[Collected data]
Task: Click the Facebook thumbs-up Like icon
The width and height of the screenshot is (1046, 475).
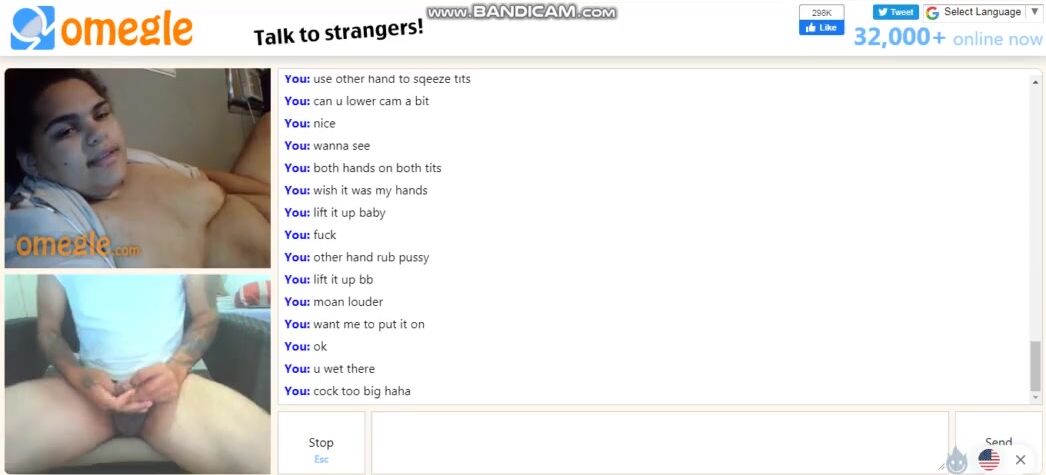Action: (x=811, y=28)
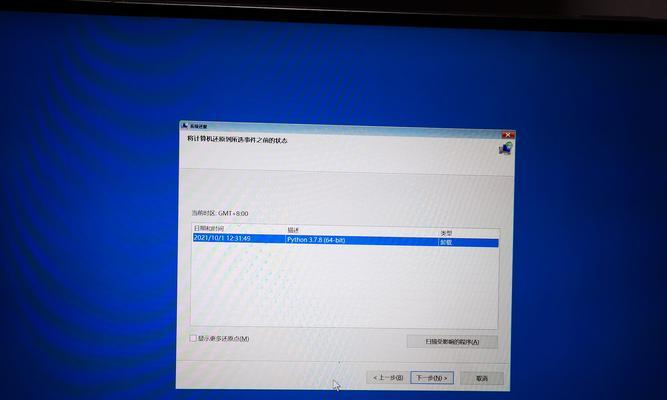Viewport: 667px width, 400px height.
Task: Click the 当前时区 GMT+8:00 label
Action: [x=220, y=213]
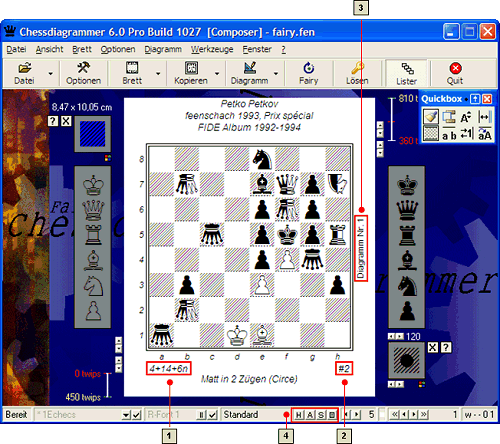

EXERCISE BRIEF:
Images stay out, but the rest of the records must be retyped exactly.

ANSWER FOR THE TASK:
Task: Click the Facebook thumbs-up Like icon
The width and height of the screenshot is (1046, 475).
Action: (x=811, y=28)
Viewport: 667px width, 400px height.
Task: Click the 当前时区 GMT+8:00 label
Action: [x=220, y=213]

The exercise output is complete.